Data excerpts

##########

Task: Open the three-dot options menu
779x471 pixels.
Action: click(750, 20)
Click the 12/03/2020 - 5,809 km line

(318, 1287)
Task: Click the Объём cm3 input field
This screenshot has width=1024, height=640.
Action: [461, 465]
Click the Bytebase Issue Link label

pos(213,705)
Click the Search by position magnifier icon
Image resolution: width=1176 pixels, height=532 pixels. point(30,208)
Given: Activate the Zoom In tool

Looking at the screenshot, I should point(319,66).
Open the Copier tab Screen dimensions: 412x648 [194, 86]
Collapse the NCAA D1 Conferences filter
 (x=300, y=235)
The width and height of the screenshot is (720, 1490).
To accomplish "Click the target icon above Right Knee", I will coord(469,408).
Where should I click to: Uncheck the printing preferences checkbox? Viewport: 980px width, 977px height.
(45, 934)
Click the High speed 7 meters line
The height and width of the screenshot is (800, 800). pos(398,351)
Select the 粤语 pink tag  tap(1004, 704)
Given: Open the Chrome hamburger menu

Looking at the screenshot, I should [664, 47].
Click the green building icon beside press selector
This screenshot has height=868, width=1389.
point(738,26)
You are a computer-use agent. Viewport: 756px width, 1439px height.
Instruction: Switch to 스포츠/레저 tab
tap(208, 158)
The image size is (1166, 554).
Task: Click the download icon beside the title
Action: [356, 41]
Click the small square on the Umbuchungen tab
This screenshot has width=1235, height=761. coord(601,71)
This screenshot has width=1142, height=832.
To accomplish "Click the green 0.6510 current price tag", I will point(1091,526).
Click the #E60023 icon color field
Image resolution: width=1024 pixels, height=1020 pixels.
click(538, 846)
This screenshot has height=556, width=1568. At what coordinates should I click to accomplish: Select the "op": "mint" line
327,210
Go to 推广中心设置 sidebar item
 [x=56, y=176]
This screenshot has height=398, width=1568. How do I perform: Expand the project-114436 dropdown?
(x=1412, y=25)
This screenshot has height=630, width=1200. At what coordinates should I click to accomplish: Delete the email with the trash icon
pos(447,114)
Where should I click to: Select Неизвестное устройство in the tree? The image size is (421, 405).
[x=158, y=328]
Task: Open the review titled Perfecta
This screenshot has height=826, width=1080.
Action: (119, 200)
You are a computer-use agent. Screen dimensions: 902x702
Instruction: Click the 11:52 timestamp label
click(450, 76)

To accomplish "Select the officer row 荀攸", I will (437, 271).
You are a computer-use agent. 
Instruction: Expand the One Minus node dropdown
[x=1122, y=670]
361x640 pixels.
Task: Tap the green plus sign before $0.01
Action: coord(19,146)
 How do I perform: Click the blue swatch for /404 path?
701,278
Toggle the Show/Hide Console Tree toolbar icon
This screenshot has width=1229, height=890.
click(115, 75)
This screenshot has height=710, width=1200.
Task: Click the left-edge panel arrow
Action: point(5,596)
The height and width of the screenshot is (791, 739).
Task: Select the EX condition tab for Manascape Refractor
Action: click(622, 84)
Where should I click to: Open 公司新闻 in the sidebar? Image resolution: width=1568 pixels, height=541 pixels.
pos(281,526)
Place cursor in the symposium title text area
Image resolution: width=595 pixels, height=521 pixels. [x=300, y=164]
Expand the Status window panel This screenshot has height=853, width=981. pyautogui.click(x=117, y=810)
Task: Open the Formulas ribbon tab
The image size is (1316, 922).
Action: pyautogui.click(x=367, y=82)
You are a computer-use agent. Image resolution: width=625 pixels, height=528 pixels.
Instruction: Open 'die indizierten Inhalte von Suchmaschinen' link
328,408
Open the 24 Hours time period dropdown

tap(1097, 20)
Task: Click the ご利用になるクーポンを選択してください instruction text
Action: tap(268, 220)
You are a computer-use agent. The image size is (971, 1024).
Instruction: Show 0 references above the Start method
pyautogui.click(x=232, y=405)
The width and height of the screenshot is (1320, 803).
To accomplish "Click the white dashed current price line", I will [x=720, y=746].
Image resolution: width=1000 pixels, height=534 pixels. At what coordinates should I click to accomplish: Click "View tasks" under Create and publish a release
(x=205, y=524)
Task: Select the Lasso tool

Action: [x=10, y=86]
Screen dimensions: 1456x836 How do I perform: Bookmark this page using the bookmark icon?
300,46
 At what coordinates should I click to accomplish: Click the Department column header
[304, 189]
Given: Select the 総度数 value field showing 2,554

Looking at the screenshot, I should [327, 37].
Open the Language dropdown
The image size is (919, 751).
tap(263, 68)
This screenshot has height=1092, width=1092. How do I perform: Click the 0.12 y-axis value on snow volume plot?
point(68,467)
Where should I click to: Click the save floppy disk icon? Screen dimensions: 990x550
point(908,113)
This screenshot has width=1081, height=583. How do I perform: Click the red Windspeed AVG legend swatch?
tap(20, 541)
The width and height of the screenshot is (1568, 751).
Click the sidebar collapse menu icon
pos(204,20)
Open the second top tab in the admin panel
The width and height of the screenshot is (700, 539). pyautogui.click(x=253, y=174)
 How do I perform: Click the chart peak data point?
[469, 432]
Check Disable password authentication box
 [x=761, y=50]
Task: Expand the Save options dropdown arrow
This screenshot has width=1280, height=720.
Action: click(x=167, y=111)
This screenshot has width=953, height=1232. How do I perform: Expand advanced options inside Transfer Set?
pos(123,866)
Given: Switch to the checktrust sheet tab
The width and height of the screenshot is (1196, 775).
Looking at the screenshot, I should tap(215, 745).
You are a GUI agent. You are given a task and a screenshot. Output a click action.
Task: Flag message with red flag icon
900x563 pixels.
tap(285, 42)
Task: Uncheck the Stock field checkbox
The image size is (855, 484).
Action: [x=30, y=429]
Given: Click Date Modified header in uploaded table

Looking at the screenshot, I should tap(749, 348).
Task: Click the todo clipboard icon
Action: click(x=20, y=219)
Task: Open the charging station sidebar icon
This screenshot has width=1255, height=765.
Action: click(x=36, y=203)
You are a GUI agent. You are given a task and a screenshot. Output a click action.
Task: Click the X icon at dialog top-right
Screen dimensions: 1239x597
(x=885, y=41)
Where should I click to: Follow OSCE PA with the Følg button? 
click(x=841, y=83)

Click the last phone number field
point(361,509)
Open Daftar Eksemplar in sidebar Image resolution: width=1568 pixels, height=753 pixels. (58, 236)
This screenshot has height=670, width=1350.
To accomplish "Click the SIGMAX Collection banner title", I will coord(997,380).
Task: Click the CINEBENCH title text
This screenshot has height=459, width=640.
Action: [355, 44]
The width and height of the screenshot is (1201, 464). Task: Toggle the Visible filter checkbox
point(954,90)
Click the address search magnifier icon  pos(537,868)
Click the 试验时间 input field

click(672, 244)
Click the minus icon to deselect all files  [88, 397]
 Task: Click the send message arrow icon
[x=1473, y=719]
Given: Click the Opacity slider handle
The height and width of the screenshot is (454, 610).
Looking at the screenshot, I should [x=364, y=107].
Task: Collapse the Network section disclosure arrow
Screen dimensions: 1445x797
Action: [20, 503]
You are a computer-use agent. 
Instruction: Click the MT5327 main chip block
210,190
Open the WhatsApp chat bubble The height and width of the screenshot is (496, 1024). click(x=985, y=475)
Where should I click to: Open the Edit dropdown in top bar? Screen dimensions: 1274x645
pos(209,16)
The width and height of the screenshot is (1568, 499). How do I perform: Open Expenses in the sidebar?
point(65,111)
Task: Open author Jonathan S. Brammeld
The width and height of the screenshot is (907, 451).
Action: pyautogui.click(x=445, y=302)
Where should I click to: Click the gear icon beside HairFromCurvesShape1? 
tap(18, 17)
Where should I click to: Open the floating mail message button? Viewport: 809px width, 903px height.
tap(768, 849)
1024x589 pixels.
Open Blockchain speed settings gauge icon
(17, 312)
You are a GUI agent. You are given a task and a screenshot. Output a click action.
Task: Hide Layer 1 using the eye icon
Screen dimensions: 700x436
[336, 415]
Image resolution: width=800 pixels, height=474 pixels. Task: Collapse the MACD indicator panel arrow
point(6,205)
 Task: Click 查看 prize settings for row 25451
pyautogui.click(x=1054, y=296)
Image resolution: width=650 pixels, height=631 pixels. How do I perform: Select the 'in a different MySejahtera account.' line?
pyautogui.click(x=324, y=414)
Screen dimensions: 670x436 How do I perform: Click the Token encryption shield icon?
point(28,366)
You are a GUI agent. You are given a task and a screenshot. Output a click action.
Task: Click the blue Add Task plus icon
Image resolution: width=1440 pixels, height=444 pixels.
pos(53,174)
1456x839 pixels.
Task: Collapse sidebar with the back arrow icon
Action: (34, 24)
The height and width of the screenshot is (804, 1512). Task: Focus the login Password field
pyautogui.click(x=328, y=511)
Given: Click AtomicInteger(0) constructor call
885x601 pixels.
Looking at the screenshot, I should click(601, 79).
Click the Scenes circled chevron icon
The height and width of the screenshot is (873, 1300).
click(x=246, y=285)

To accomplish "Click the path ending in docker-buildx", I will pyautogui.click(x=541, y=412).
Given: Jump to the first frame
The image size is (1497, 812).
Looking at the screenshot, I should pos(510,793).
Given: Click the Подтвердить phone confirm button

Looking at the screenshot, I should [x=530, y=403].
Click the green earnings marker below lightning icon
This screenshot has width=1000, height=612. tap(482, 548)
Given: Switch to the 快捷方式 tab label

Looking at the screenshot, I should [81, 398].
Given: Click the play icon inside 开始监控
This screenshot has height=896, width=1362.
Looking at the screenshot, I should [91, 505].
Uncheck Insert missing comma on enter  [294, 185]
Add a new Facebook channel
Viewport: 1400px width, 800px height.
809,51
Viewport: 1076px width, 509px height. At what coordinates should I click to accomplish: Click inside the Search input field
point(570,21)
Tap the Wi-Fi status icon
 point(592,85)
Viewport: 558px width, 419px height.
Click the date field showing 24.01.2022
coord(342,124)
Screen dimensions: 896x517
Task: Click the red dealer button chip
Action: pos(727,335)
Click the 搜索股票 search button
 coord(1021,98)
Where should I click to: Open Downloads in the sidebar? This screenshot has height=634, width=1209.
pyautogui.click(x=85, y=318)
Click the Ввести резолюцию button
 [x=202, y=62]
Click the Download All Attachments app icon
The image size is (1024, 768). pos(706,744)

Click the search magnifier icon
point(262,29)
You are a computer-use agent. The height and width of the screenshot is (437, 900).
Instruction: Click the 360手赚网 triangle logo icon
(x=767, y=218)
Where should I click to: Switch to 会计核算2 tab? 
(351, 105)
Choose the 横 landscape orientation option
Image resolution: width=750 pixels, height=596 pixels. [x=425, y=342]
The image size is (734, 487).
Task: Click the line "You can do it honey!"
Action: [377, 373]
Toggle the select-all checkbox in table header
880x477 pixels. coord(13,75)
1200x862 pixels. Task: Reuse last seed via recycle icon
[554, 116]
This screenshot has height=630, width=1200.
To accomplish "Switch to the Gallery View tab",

##########

Problem requirements | If a line in the records contains the word "Hide", copy it out.

Result of this exercise |
Toggle the Show/Hide Console Tree toolbar icon
Task: Hide Layer 1 using the eye icon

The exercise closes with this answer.